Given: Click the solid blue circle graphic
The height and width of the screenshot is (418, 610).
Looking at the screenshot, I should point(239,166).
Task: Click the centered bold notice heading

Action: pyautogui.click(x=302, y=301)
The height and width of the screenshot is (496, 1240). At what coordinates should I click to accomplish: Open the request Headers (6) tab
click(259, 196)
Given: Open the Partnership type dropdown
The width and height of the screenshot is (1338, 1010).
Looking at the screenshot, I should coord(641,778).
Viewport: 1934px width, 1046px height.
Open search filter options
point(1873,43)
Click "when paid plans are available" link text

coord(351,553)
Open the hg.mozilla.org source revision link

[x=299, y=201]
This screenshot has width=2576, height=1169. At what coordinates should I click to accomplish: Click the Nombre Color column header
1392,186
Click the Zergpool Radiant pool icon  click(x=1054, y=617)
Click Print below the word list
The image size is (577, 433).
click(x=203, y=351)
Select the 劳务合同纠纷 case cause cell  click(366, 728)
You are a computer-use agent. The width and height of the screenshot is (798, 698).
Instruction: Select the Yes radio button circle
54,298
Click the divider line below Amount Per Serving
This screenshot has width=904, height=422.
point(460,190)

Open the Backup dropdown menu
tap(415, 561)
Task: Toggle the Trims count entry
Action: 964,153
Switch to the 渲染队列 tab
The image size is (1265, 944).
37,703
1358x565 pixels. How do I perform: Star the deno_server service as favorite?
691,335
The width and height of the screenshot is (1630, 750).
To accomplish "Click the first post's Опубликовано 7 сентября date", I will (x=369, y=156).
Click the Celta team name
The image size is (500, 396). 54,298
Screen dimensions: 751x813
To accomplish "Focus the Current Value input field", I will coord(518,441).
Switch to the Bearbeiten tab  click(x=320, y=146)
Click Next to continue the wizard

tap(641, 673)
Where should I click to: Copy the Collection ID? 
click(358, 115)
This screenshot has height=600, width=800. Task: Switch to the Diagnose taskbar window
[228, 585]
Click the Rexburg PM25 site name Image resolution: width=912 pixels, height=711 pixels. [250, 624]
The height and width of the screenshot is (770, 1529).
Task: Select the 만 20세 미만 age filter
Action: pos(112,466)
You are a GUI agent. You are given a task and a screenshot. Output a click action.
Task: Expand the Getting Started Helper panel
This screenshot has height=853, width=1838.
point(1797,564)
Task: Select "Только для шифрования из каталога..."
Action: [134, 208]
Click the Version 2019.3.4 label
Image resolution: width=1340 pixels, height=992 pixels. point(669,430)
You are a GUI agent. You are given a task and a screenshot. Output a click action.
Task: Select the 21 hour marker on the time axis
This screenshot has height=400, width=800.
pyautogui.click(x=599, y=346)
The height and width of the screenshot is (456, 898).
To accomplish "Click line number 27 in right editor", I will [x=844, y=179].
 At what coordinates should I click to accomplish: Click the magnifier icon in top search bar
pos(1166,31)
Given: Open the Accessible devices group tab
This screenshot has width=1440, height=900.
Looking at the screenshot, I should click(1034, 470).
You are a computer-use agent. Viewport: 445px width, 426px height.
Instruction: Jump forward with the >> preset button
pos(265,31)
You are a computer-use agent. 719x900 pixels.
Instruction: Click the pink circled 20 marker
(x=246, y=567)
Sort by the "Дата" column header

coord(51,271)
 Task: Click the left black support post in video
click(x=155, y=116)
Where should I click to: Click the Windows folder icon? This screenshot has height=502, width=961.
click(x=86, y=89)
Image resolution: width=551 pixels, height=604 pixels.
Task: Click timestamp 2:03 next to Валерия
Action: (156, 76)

◇ ◇ ◇ ◇ ◇ ◇ ◇

▸ **Task prompt**
Check each line of the records for "will" and copy the ones that contain it.

▸ **Answer section**
To accomplish "Click the first post's Опубликовано 7 сентября date", I will (x=369, y=156).
To accomplish "Focus the Current Value input field", I will coord(518,441).
To accomplish "Click line number 27 in right editor", I will [x=844, y=179].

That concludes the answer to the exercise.